Whats the difference between ref parameter and return value (methods)

I've been studying methods and i have stumbled across the "ref" method. However both codes seem to accomplish the same thing:

class Program
{
    static void Main(string[] args)
    {
        int number;

        number = 5; 
        Console.WriteLine("Before method number= {0}", number);

        AddThree (ref number);

        Console.WriteLine("After method number={0}", number);
        Console.ReadLine();

    }

    private static void AddThree(ref int  lol) //carbon copy....so  int number= 5  here
    {
        lol  = 3; 
        Console.WriteLine("inside method number={0}", lol);


    }


}
}

class Program
{

    static void Main(string[] args)
    {

       int number;
       int print; 


        number = 5;
        Console.WriteLine("Before method number= {0}", number);

        print =AddThree(number);

        Console.WriteLine("After method number={0}", print);
        Console.ReadLine();

    }

    private static int AddThree(int lol) //carbon copy....so  int number= 5  here
    {
        lol  = 3; 
        Console.WriteLine("inside method number={0}", lol);
        return lol;


    }


}

}

--

Is there an advantage that ref parameter has over return value? personally i dont see a massive difference..

Jon Skeet
people
quotationmark

Is there an advantage that ref parameter has over return value? personally i don't see a massive difference.
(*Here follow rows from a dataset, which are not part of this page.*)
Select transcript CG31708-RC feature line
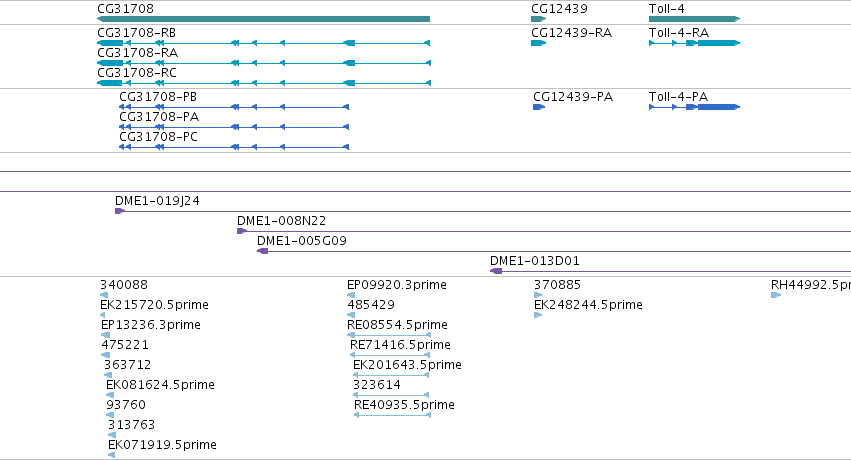 [263, 83]
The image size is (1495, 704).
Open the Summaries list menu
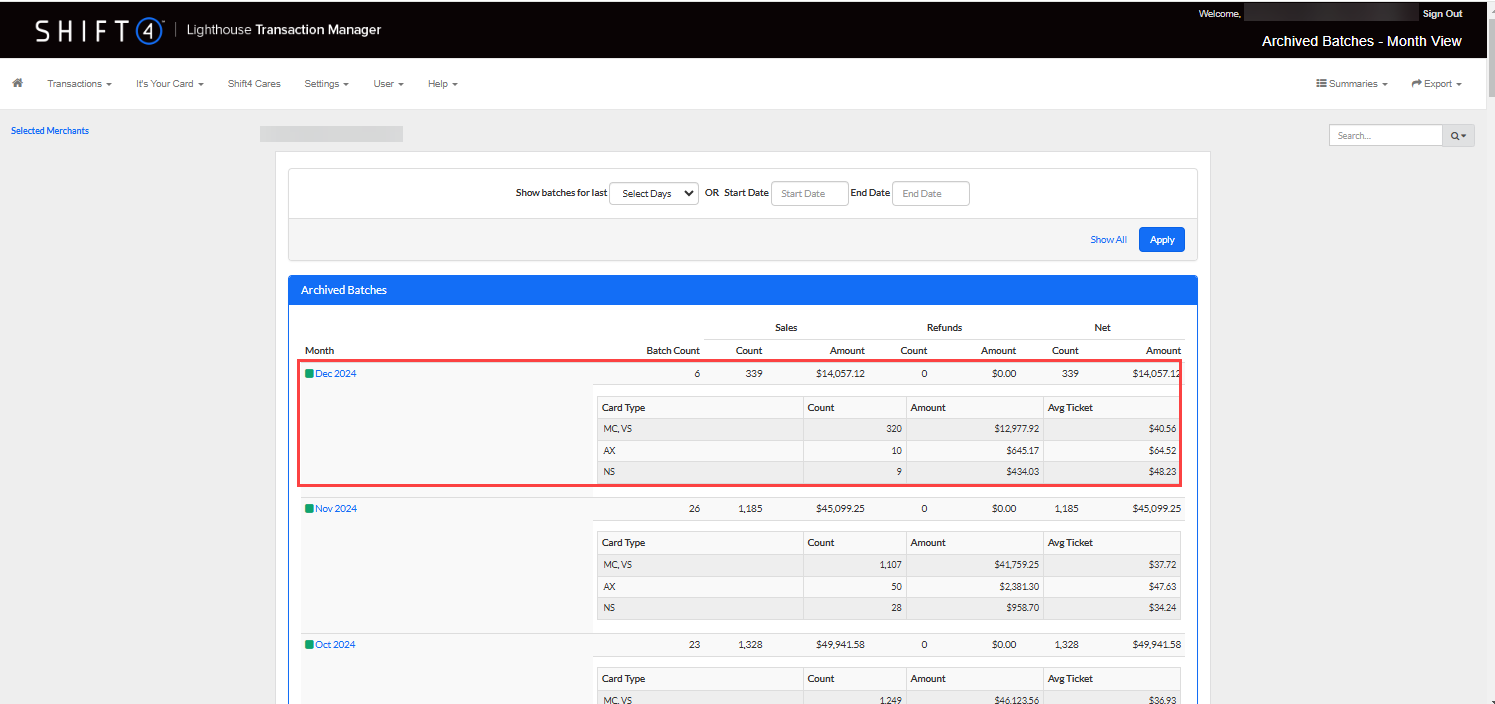[x=1351, y=84]
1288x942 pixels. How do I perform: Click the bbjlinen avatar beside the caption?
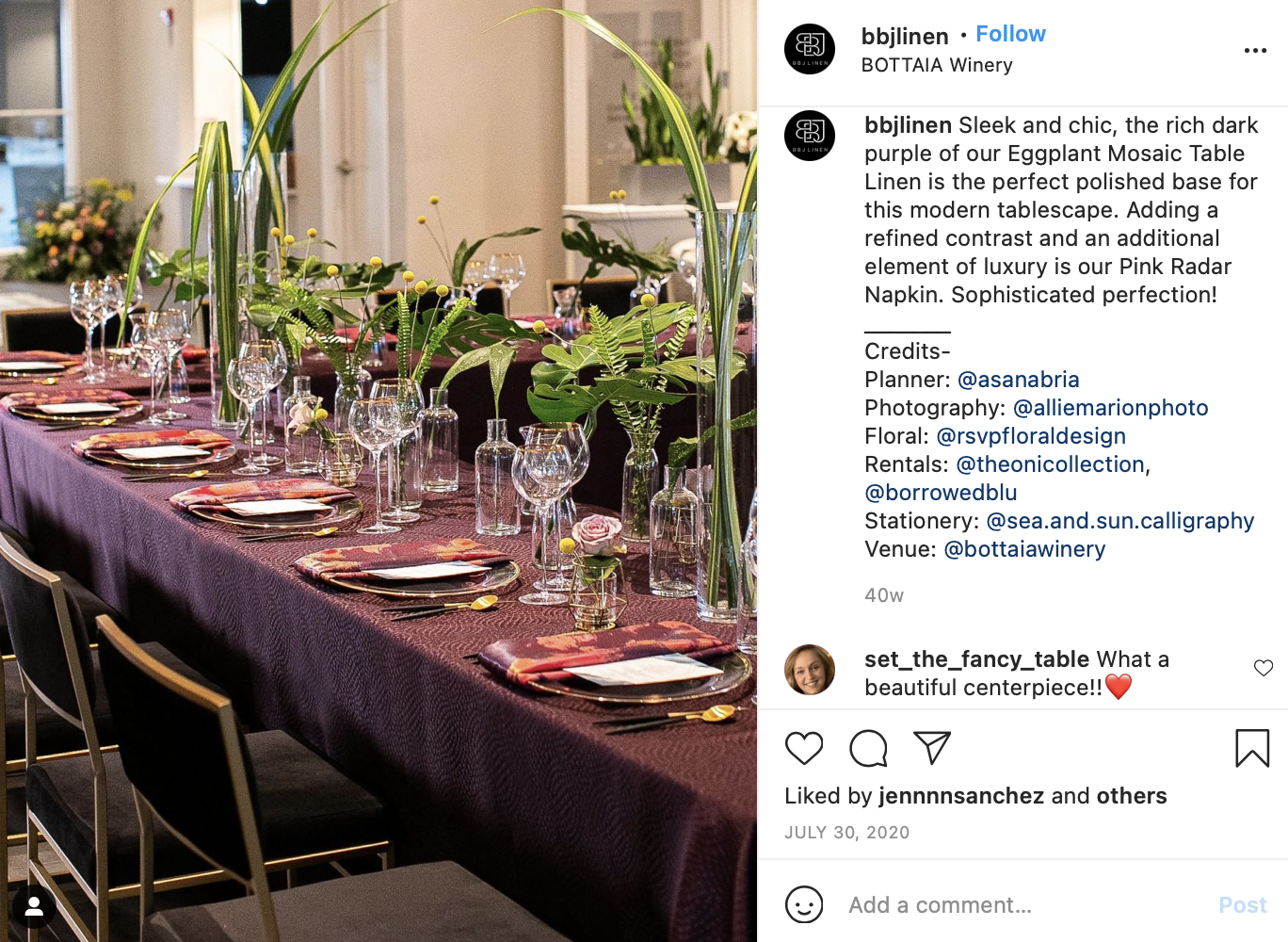point(810,136)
Well typically, ref is used when there's already something else being returned - e.g. for int.TryParse (which uses out, but that's similar). C# only supports returning a single value, so if you want two outputs from a method you have options of:

  • out parameters
  • ref parameters
  • Returning a composite value (likely to be more common in C# 7 with ValueTuple)

But there are other differences - importantly, changes to the ref parameter are visible immediately in terms of changing the original variable. That's most simply demonstrated when you have two ref parameters aliasing the same variable:

using System;

class Test
{
    static void Main()
    {
        int x = 0;
        RefTwo(ref x, ref x);
    }

    static void RefTwo(ref int a, ref int b)
    {
        Console.WriteLine(a); // 0
        b = 5;
        Console.WriteLine(a); // 5!
    }
}

Oh, and as a little oddity, if you want a partial method to "return" a value, you basically need a ref parameter as partial methods must be void.

I would generally avoid ref parameters unless there's a very clear benefit. They make the interaction more complicated, in my view.